• WHAT IS EXPECTED: Swap "checkbox" for "check box" everywhere in the material below, leaving every other word unchanged.

########

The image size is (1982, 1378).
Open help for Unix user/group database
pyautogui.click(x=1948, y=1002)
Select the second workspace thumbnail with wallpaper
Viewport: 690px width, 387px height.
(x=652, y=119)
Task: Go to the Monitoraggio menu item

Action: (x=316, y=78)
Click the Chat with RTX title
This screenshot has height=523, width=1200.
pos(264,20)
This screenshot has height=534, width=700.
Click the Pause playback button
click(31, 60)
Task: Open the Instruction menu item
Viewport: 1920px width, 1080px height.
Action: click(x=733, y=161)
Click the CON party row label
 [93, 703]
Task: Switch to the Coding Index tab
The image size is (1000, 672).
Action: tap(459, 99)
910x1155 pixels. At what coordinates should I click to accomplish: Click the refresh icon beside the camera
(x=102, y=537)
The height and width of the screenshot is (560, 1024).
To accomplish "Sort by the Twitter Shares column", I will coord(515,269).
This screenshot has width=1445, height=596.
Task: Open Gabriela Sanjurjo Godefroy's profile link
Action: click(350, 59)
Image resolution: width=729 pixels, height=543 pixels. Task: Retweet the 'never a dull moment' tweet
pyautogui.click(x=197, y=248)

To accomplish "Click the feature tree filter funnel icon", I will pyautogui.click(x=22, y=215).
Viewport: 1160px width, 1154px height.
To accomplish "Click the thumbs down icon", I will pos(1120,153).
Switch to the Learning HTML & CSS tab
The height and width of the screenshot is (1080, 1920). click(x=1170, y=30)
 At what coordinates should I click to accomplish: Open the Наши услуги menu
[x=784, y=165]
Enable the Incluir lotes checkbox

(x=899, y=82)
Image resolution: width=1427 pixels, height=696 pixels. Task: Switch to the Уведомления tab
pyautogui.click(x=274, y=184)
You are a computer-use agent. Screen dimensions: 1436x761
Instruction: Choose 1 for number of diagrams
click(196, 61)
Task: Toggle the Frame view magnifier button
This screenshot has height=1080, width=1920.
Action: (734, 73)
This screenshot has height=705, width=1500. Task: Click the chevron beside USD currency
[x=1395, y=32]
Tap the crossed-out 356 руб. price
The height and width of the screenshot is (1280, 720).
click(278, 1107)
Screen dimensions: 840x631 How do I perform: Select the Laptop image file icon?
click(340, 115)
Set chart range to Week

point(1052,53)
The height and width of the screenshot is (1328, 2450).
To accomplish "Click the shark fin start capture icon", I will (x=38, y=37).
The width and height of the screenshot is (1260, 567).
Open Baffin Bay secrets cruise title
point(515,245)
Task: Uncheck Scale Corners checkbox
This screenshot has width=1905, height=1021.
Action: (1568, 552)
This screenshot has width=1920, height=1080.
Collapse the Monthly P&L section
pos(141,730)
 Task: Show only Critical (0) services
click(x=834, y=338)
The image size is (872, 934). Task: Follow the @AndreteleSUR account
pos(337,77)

########

• ANSWER TO THE EXERCISE:
The image size is (1982, 1378).
Open help for Unix user/group database
pyautogui.click(x=1948, y=1002)
Select the second workspace thumbnail with wallpaper
Viewport: 690px width, 387px height.
(x=652, y=119)
Task: Go to the Monitoraggio menu item

Action: (x=316, y=78)
Click the Chat with RTX title
This screenshot has height=523, width=1200.
pos(264,20)
This screenshot has height=534, width=700.
Click the Pause playback button
click(31, 60)
Task: Open the Instruction menu item
Viewport: 1920px width, 1080px height.
Action: click(x=733, y=161)
Click the CON party row label
 [93, 703]
Task: Switch to the Coding Index tab
The image size is (1000, 672).
Action: tap(459, 99)
910x1155 pixels. At what coordinates should I click to accomplish: Click the refresh icon beside the camera
(x=102, y=537)
The height and width of the screenshot is (560, 1024).
To accomplish "Sort by the Twitter Shares column", I will coord(515,269).
This screenshot has width=1445, height=596.
Task: Open Gabriela Sanjurjo Godefroy's profile link
Action: click(350, 59)
Image resolution: width=729 pixels, height=543 pixels. Task: Retweet the 'never a dull moment' tweet
pyautogui.click(x=197, y=248)

To accomplish "Click the feature tree filter funnel icon", I will pyautogui.click(x=22, y=215).
Viewport: 1160px width, 1154px height.
To accomplish "Click the thumbs down icon", I will pos(1120,153).
Switch to the Learning HTML & CSS tab
The height and width of the screenshot is (1080, 1920). click(x=1170, y=30)
 At what coordinates should I click to accomplish: Open the Наши услуги menu
[x=784, y=165]
Enable the Incluir lotes check box

(x=899, y=82)
Image resolution: width=1427 pixels, height=696 pixels. Task: Switch to the Уведомления tab
pyautogui.click(x=274, y=184)
You are a computer-use agent. Screen dimensions: 1436x761
Instruction: Choose 1 for number of diagrams
click(196, 61)
Task: Toggle the Frame view magnifier button
This screenshot has height=1080, width=1920.
Action: (734, 73)
This screenshot has height=705, width=1500. Task: Click the chevron beside USD currency
[x=1395, y=32]
Tap the crossed-out 356 руб. price
The height and width of the screenshot is (1280, 720).
click(278, 1107)
Screen dimensions: 840x631 How do I perform: Select the Laptop image file icon?
click(340, 115)
Set chart range to Week

point(1052,53)
The height and width of the screenshot is (1328, 2450).
To accomplish "Click the shark fin start capture icon", I will (x=38, y=37).
The width and height of the screenshot is (1260, 567).
Open Baffin Bay secrets cruise title
point(515,245)
Task: Uncheck Scale Corners check box
This screenshot has width=1905, height=1021.
Action: (1568, 552)
This screenshot has width=1920, height=1080.
Collapse the Monthly P&L section
pos(141,730)
 Task: Show only Critical (0) services
click(x=834, y=338)
The image size is (872, 934). Task: Follow the @AndreteleSUR account
pos(337,77)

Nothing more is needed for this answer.